14.  Some countries in Asia Pacific are already taking steps to improve access to and awareness of insurance products. Thailand, for example, has implemented a partnership model for crop insurance, combining government subsidies with coordinated efforts across ministries, insurers and farmers to help farmers manage natural disaster risks. The Philippines has created a catastrophe insurance facility for insurers to pool resources and expand the range of available products, strengthening the industry and raising insurance penetration.

15.  And there has been progress made in piloting and scaling innovative projects through collective effort and international collaboration.

16.  GAIP’s inland flood risk model is a good example. Working with Nanyang Technological University’s Insurance Risk and Finance Research Centre, GAIP introduced a geo-hierarchical deep-learning framework, designed for data scarce regions. What does this framework do? It offers a robust and scalable alternative to traditional flood models, which often rely on highly granular and detailed local datasets that might not be readily available in many parts of our region. This makes this model particularly valuable in contexts where it is difficult to predict inland flood risks due to limited data infrastructure. I understand GAIP is working with partners to incorporate this model within their risk modelling arsenal.
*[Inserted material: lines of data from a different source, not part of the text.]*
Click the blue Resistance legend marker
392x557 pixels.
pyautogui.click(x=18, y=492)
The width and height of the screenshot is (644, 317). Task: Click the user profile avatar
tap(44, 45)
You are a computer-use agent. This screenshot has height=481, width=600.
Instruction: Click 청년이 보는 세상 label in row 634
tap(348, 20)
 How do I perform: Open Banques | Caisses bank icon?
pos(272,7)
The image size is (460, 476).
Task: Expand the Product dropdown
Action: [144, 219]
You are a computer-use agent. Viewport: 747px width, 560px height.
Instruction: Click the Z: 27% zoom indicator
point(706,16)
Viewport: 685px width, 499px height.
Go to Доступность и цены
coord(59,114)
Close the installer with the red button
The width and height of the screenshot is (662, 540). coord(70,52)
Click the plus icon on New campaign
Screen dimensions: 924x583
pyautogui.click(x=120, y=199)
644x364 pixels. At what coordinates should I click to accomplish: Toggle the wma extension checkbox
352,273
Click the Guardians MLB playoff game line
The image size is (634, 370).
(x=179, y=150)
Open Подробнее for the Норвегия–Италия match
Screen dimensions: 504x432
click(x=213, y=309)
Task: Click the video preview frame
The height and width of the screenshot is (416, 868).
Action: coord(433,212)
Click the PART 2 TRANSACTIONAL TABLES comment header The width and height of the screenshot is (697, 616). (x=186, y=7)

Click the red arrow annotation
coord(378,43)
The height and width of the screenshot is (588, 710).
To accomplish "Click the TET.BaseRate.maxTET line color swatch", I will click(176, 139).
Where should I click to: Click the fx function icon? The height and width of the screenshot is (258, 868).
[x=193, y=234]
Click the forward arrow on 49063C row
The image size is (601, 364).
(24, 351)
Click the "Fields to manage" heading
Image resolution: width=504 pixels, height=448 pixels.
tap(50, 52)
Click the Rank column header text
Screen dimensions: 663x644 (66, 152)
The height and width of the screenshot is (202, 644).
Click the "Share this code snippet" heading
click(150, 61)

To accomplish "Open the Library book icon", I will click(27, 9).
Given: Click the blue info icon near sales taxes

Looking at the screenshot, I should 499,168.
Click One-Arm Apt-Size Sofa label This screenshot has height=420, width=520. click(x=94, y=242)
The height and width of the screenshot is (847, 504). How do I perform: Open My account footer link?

17.  Another example is Geneva Association’s insurability readiness framework, which represents a significant advancement in assessing and managing risks associated with emerging climate technologies. By working with insurers at the pre-commercialisation stage, this framework enables improved data transparency, co-developed risk management strategies, and insurance solutions that are customised and tailored to each form of technology. What do these efforts do? They enhance the insurability of projects, unlock access to financing and shorten due diligence timelines, enabling many of these promising climate innovations to achieve and reach meaningful scale.

18.  Policymakers can also play a role in protecting our people from climate change. In fact, our colleagues in MAS are updating regulatory and supervisory approaches to set clear risk management standards, even as insurers like yourselves continue to undertake investments in infrastructure assets, including those which facilitate climate transition.

19.  MAS will be introducing a differentiated capital treatment for qualifying infrastructure projects, to facilitate insurers' investments in this area. We will also pilot a time-bound project to accord differentiated capital treatment for green infrastructure investments by insurers. Where the investments do not fully meet the proposed infrastructure qualifying criteria, they will be subject to additional risk-proportionate guardrails.

20.  But it is not enough for only companies and regulators to take action. To further address the challenges and protection gaps mentioned earlier, we will need more coordinated initiatives and lean into innovation and technology.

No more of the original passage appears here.